At 5:15 pm the patient complained of worsening difficulty breathing and he was noted to have significant respiratory distress and decreasing oxygen saturation.  Anesthesia and surgery were called stat and preparations were made for intubation.  Anesthesia arrived within a few minutes and noted the patient to be cyanotic and hypoxic with sats in the 40-60% range despite attempts at bag-valve mask ventilation.  Despite repeated attempts, anesthesia could not successfully intubate the patient due to his swollen airway and large neck/body habitus. A Defendant resident from Surgery arrived and made two unsuccessful attempts to place a surgical airway. When these attempts at a surgical airway failed the resident called for surgical attending who arrived approximately 10 minutes later. The patient was then brought to the operating room for an attempt at a surgical airway. When the patient arrived in the operating room he was hypoxic and cyanotic. As the attending surgeon performed a cricothyrotomy the patient suffered a cardiac arrest. He could not be resuscitated and was pronounced dead.

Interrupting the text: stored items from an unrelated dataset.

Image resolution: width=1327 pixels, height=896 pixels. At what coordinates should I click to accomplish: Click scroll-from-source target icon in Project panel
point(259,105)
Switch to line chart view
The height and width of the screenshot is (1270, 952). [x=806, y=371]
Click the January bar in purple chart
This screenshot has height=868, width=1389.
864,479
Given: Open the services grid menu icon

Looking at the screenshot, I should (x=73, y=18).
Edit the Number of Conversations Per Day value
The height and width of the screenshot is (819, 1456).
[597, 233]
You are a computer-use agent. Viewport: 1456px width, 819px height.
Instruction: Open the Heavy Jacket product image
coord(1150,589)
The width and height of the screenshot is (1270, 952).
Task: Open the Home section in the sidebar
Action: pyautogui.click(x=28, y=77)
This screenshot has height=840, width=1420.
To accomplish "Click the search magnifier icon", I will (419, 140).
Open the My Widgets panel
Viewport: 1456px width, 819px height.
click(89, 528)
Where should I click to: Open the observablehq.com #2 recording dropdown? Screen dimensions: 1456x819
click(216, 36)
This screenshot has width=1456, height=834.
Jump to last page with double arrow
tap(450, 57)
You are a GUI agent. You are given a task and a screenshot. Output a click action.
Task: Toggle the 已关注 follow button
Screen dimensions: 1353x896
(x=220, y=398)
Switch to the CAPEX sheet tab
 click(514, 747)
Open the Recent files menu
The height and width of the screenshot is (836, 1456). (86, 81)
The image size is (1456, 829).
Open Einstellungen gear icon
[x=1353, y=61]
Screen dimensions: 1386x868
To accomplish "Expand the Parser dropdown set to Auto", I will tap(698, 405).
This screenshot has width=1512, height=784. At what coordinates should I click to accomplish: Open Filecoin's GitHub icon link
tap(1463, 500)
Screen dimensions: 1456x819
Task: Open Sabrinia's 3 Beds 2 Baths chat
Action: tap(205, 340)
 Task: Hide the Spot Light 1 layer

Plaintiffs’ emergency medicine experts maintained that the emergency physician failed to timely diagnose acute anaphylaxis and that he failed to administer or order epinephrine, which they maintained is the most important first line treatment of acute anaphylaxis.  Mr. Zaslow and the experts further maintained that the defendant did not properly anticipate and prepare for intubation and waited too long before deciding to intubate.  Mr. Zaslow stressed intubation in this setting – with upper airway swelling, shortness of breath and an obese patient – is exceedingly difficult and high risk and must be timely ordered before the patient becomes hypoxic, cyanotic and in severe distress.

Plaintiffs nursing experts opined that the nurses deviated from the accepted standards of care by failing to immediately make they physician aware that she noted that the patient was experiencing shortness of breath. Mr. Zaslow and his experts further maintained that the nurses should have urged the emergency physician to administer epinephrine and if he refused they were required to circumvent physician’s authority by executing the chain of command. Finally, Plaintiffs’ nursing experts maintained that these nurses should have anticipated the need to intubate and, therefore, should have ensured all the medical equipment was available even before any physician ordered or requested the equipment.

Plaintiffs’ experts opined that the third year surgical resident had never performed an emergent cricothyrotomy and lacked the experience that this situation called for.  They asserted he deviated from the standards of care by attempting an emergent cricothyrotomy by using an improper technique. By doing so he wasted precious minutes while the patient was becoming more hypoxemic and at greater risk for permanent brain death and cardiac arrest. Mr. Zaslow and his experts maintained that the resident should have called for an attending surgeon immediately upon seeing the situation in the emergency room.  Instead he caused at least a 10 minute delay before the attending surgeon arrived by first attempting 2 unsuccessful attempts at a surgical airway before calling for the attending surgeon.

The defense experts opined that because the Plaintiff was not hypotensive or tachycardic, and because he was not in respiratory distress, the emergency physician was correct in believing that the patient was not suffering from a severe allergic reaction.  Instead, the defense experts maintained that the patient was suffering from bradykinin-mediated angioedema and because epinephrine will not help a patient suffering from bradykinin-mediated angioedema, the decision not to order or administer this medication was appropriate.

The defense experts on behalf of the defendant nurses and hospital maintained that the care and treatment of the patient was being handled by a board certified emergency physician. They further stressed that there was never an order for epinephrine and nurses are not permitted to administer epinephrine without an order to do so. Finally, they asserted they were at all times actively caring for this patient and following the management and orders of the physicians.